== DATASET RECORDS ==
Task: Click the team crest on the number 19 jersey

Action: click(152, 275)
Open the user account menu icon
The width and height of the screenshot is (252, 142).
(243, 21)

== WHAT IS NEEDED ==
Please switch "jersey" to "shirt" in the entries above and write them out again, keeping every other word unchanged.

== OUTPUT BELOW ==
Task: Click the team crest on the number 19 shirt

Action: click(152, 275)
Open the user account menu icon
The width and height of the screenshot is (252, 142).
(243, 21)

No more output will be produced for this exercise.